Senyum haru seketika terlukis di bibir Arsen. Cokelat yang Gavi sodorkan lantas dia ambil lebih dulu sebelum meletakkannya di samping bantal. Setelahnya, dia membawa Gavi ke dekapannya. Arsen menciumi puncak kepala Gavi cukup lama lalu berucap.

“Makasih ya, Sayang.”

“Aku boleh ikutan gak?” tanya Nala yang juga diam-diam ikut tersenyum melihat interaksi antara anak dan suaminya itu.

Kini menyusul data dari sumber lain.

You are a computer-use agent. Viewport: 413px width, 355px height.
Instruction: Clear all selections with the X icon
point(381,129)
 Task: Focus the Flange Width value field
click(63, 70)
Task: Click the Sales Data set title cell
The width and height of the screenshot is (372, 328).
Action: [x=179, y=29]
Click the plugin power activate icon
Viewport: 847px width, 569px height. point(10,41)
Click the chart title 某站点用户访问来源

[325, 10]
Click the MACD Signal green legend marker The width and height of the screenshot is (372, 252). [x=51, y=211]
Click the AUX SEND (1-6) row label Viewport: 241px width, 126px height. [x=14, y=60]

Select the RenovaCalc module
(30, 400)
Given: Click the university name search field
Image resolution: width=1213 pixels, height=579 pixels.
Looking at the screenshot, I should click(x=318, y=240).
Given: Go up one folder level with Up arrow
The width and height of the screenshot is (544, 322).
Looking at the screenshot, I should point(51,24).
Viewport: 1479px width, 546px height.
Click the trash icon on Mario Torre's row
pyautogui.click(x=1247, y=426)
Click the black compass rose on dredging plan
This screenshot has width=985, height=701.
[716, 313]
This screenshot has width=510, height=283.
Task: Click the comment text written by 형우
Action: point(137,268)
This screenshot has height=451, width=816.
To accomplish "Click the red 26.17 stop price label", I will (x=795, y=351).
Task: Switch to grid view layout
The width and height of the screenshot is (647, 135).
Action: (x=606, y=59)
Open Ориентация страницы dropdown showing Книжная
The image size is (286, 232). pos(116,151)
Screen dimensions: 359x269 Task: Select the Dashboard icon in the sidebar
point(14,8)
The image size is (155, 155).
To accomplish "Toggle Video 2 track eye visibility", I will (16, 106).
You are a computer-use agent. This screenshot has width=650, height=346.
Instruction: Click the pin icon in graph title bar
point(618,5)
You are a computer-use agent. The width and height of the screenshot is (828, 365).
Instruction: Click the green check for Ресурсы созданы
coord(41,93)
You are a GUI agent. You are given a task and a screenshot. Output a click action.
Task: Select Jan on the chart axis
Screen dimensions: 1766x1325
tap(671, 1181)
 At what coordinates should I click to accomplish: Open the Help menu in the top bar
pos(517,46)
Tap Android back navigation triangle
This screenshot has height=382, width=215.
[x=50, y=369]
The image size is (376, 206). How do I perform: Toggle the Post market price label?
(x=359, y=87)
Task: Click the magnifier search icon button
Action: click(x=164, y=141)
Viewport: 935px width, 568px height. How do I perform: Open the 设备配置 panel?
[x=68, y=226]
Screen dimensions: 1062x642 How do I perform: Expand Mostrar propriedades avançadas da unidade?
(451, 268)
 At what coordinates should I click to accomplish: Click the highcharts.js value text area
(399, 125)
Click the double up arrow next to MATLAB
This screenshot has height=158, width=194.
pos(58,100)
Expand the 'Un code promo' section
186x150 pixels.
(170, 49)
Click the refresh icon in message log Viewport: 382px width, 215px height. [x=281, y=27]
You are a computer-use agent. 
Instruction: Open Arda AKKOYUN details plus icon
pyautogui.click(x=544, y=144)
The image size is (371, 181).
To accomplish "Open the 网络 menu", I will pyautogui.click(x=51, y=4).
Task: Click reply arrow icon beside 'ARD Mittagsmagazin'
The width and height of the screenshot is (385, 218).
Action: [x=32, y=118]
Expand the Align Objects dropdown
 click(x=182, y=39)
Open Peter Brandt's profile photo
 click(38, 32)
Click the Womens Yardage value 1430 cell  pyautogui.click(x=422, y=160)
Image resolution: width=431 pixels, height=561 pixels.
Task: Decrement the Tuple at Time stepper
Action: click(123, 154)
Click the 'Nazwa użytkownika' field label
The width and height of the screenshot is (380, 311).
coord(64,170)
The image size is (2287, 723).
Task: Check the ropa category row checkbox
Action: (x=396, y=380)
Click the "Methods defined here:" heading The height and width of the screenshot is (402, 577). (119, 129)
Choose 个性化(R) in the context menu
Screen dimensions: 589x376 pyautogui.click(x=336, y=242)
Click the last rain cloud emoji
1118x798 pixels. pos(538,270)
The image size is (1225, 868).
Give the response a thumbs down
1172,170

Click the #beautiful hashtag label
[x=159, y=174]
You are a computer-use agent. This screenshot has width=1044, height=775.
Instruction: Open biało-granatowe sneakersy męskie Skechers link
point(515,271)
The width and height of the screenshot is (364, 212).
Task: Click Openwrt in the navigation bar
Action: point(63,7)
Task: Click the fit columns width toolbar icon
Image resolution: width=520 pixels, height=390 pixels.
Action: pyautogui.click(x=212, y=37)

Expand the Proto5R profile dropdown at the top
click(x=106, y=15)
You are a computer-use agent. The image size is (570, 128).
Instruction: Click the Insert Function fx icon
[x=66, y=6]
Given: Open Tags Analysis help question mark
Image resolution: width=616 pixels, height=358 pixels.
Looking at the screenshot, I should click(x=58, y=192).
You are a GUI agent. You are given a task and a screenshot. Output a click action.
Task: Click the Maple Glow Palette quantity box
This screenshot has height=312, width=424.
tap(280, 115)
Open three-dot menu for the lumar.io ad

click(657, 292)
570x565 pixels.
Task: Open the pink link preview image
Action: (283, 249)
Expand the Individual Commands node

Sontak Arsen terkekeh sebelum menuntun Nala agar mendapat pelukan darinya seperti Gavi. Kini ketiganya pun saling berbagi dekap hangat dengan si kecil yang berada di tengah-tengah.

“Papa, Om Ar—” Gavi menutup mulutnya sejenak saat sadar dia hampir salah sebut. “Papa, Ayah, ayo kita makan cokelatnya dulu.”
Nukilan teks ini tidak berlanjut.